Thanks, ktgirl. I've been in therapy for many years with different Ts. I "terminated" therapy with my current T about a year ago, after 6 years. I was very attached to her, but she felt that we accomplished a lot, and that it was time to end therapy. She usually doesn't see people for that many years. We tapered off gradually, and because I couldn't stand the thought of never seeing her, she said I could come "as needed" or just to touch base.
Due to financial reasons as well as attachment reasons (My H lost his job and my T was not under his insurance anyway) I can see her about every 3 or 4 months. That's hard, but not as hard as knowing I will never see her again. I agree that it's a difficult position to be in.

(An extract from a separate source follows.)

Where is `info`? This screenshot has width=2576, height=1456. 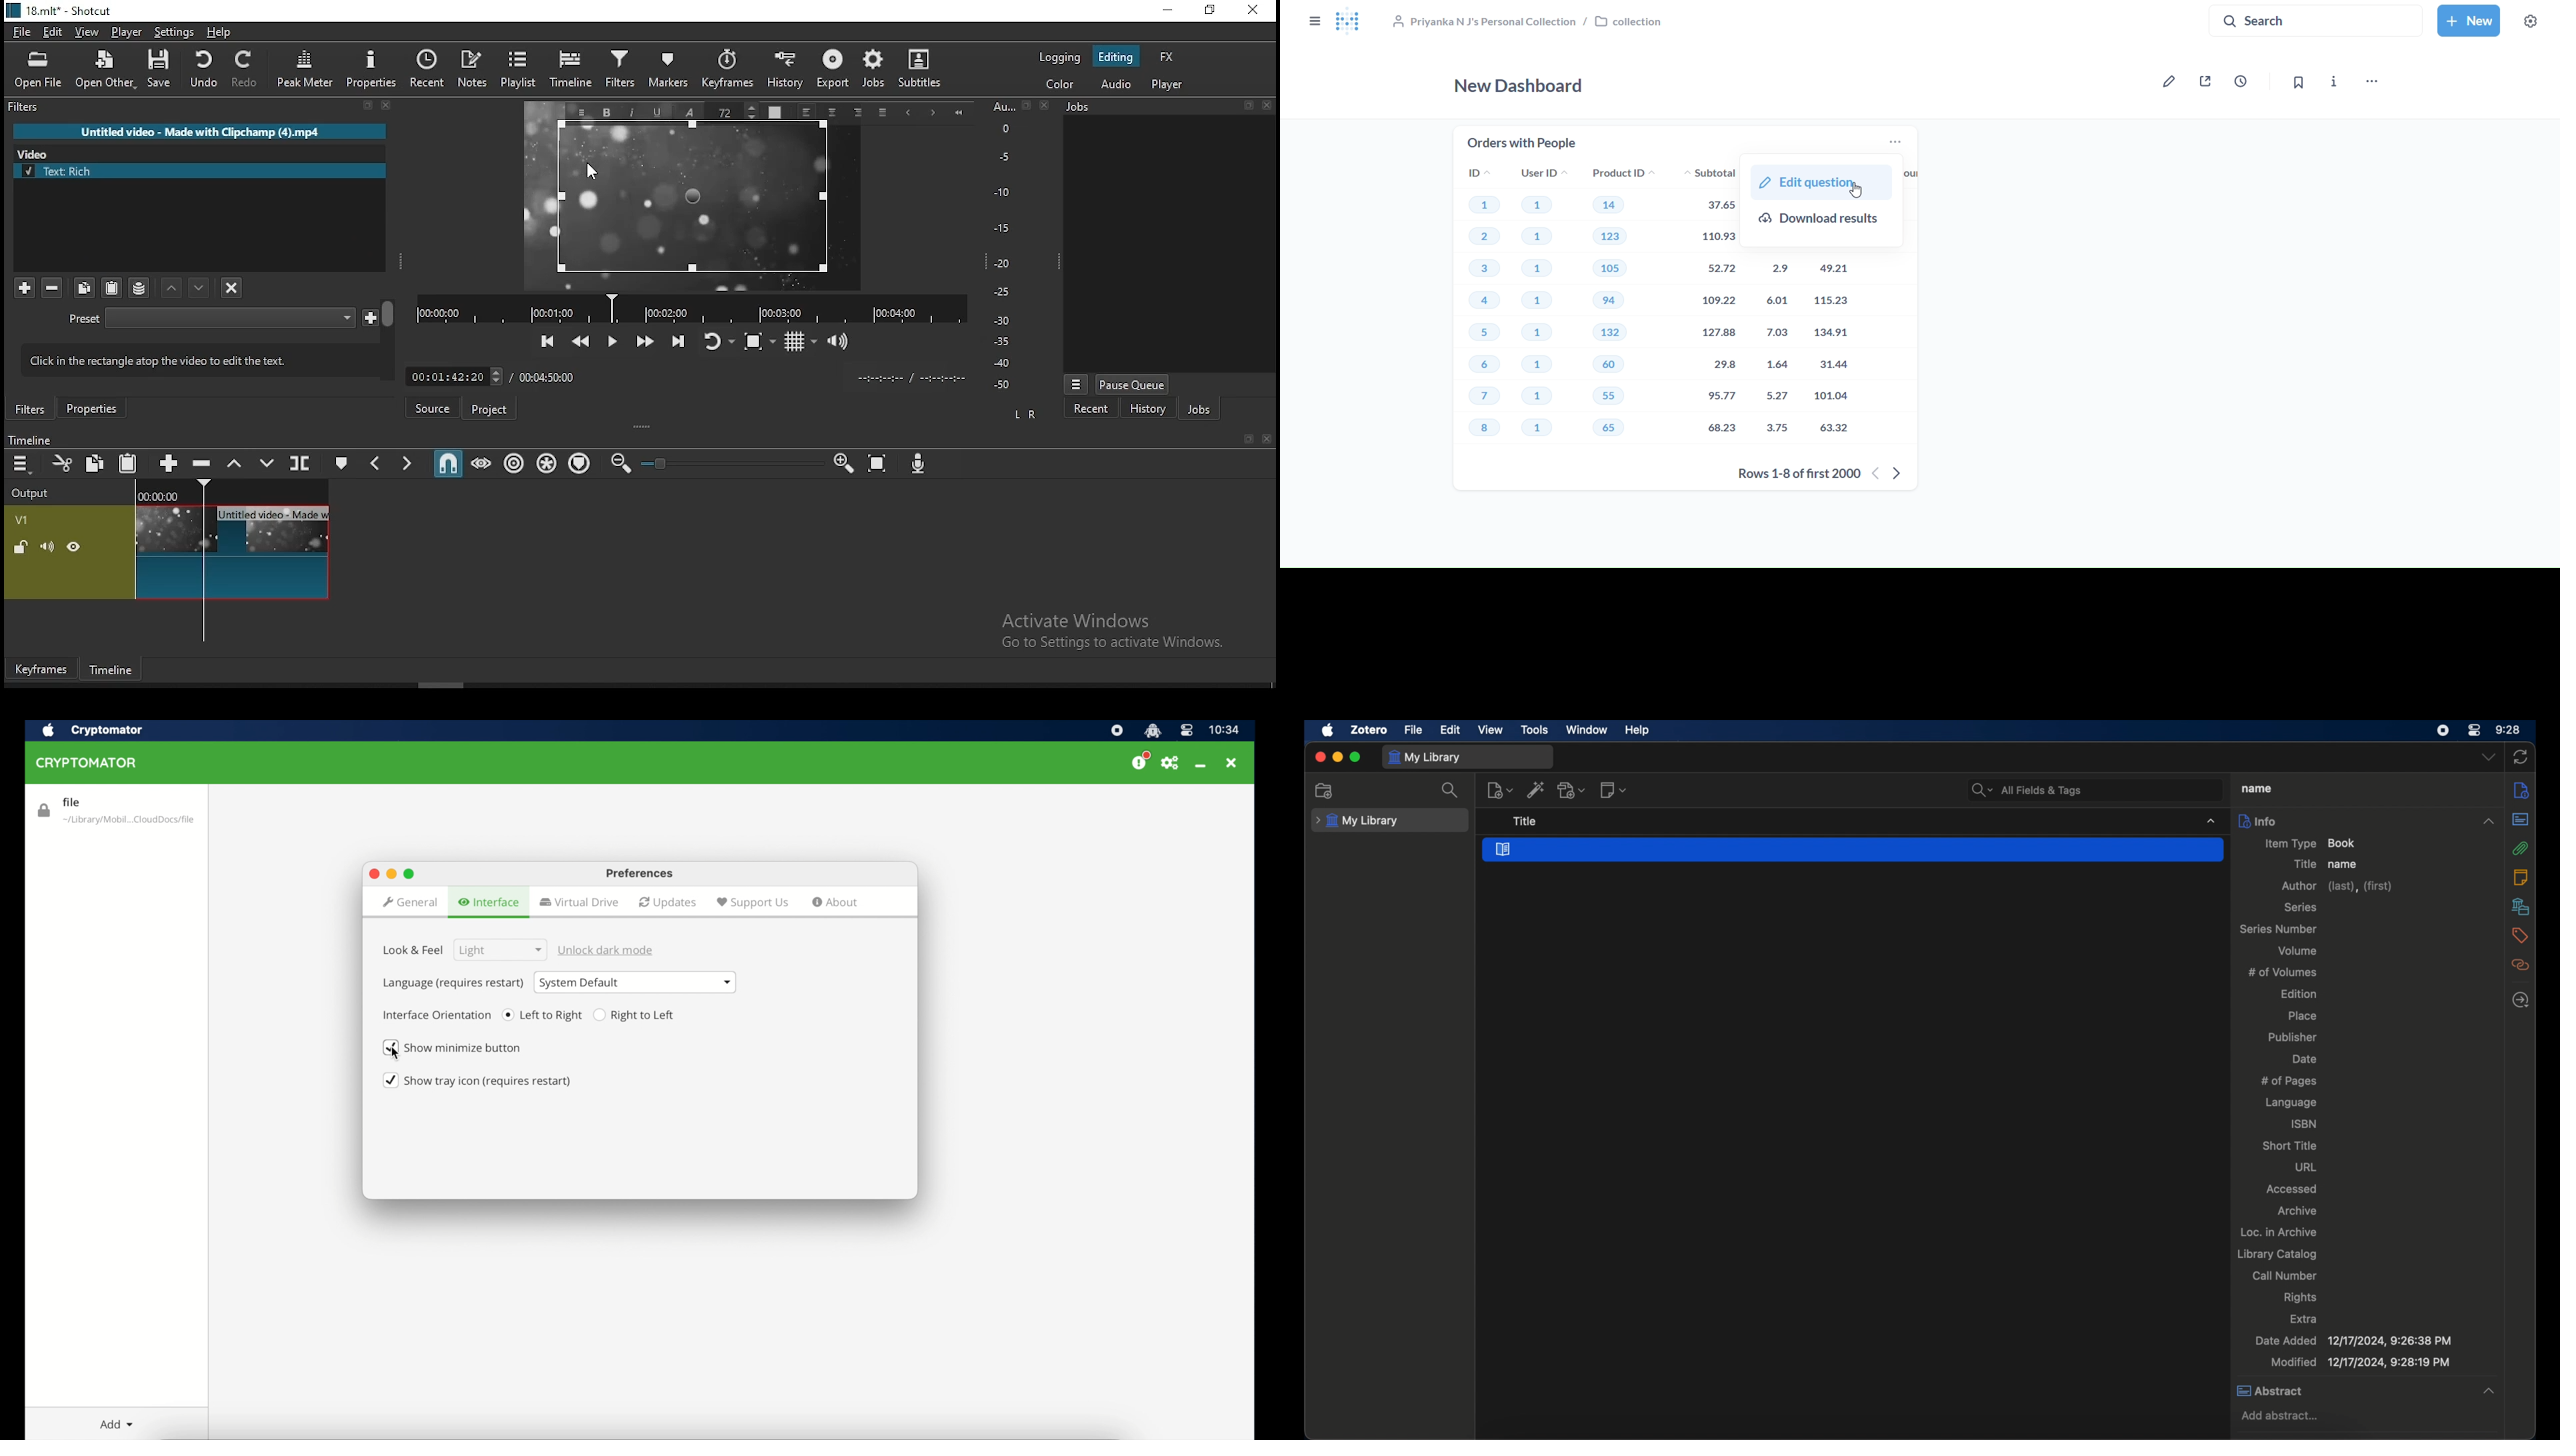 info is located at coordinates (2521, 789).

I'm doing better with the fantasies. I always wanted her to give me what she couldn't, but in her own way she gave me love. I will have that forever. I don't know what else I can do. After my last session, 4 months ago, I was all right. This time I had too much to talk about, so it's a bit unfinished. Maybe because they are ongoing issues for me, and I'm feeling a little down right now. Not enough to need regular therapy again, though.
It's hard not to miss seeing my T every week, or even every 2 weeks. Maybe I will just have to spend the money in a month to see her again. But I'm not sure if I just want to feel that intimate connection with her again, or if I want more help. I just can never figure that one out.